--- begin Passage given ---
Wednesday, October 15, 2008
The concept of anything having some innate or attached value is one that we tend to apply differently to different things around us. In reality, nothing has any innate value; it only has attached to it the value of what we or others are willing to pay at any point in time. We seem OK with the fact that certain objects that we possess have a value and then depreciate over time, perhaps as they are used. Cars come to mind immediately. There used to be an old axiom that a car lost 40% of its value the minute that you drove it off the dealer lot. That isn’t as true any more, but it is still true that cars depreciate over time; unless you hold on to them for a long time and they become antiques or rare, at which time they can actually start to go back up in value. Why? Because now others are willing to pay more for something that is rare.
Underlying the value of houses is the value of the land that they are built upon. As I stated a few days ago in the posting about the $1.75 house in Saginaw, the land value of that property has to be worth more than that. The house itself is considered to be an appurtenance or improvement to the raw land. It is trying to put a current value on that improvement that is so tough these days. We have become accustomed to steady, sometimes dramatic, appreciation in properties and have come to believe that houses always appreciate (unless of course they are turned into dumps by the owners). We were told that over and over by the government and the mortgage industry as part of their campaigns to encourage home ownership. In reality there never was and never will be any guarantee that “values” will always go up. We’ve certainly seen that lately, with declines in this area of 20-30% over the last 2-3 years.
--- end Passage given ---
--- begin Given data ---
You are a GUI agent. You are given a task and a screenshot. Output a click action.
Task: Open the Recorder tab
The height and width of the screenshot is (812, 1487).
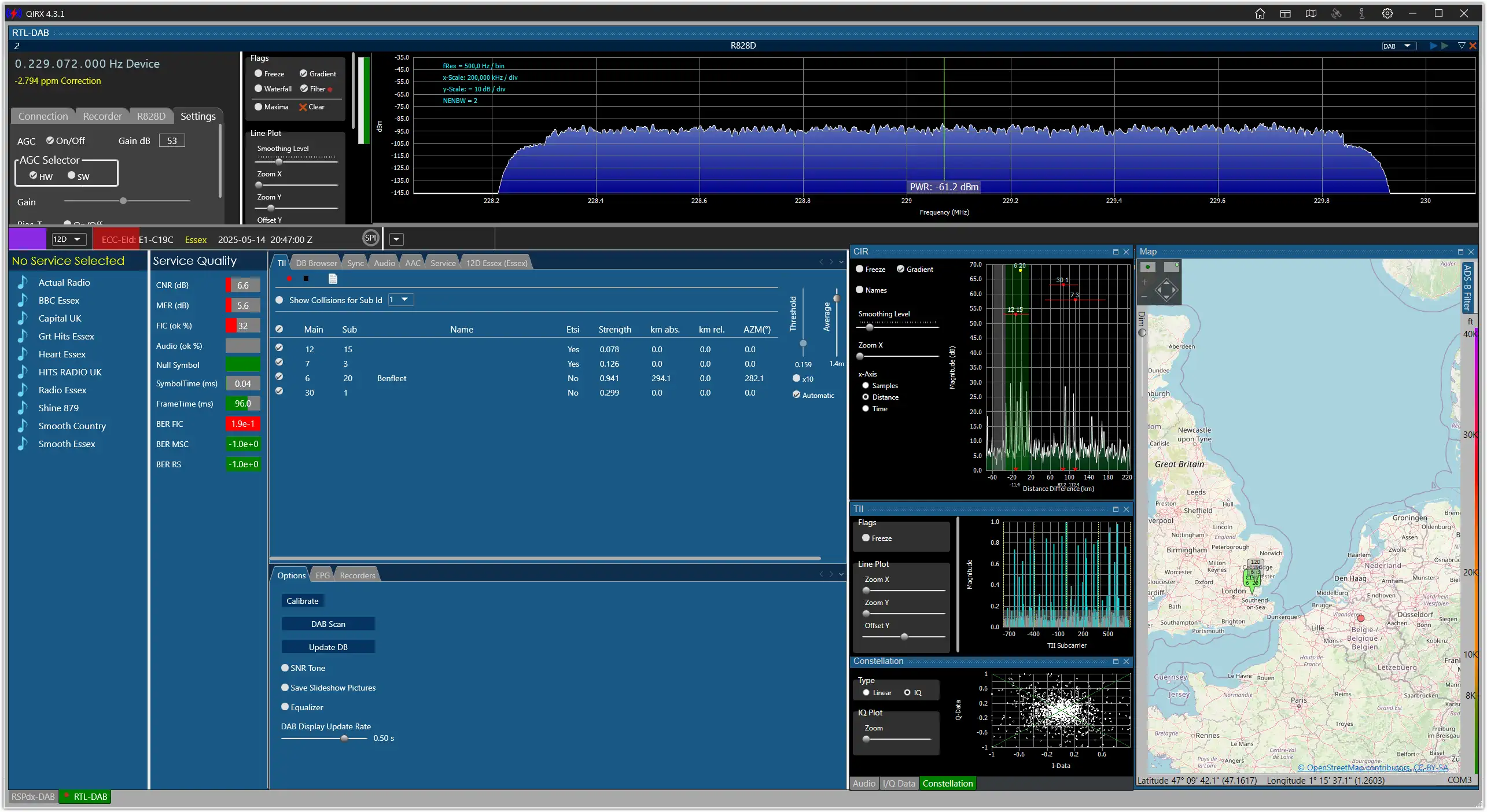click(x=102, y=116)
--- end Given data ---
Can you echo the post on value above, beginning at the words "Wednesday, October 15, 2008" and stopping after "that is rare."?

#### [Solution to this problem]
Wednesday, October 15, 2008
The concept of anything having some innate or attached value is one that we tend to apply differently to different things around us. In reality, nothing has any innate value; it only has attached to it the value of what we or others are willing to pay at any point in time. We seem OK with the fact that certain objects that we possess have a value and then depreciate over time, perhaps as they are used. Cars come to mind immediately. There used to be an old axiom that a car lost 40% of its value the minute that you drove it off the dealer lot. That isn’t as true any more, but it is still true that cars depreciate over time; unless you hold on to them for a long time and they become antiques or rare, at which time they can actually start to go back up in value. Why? Because now others are willing to pay more for something that is rare.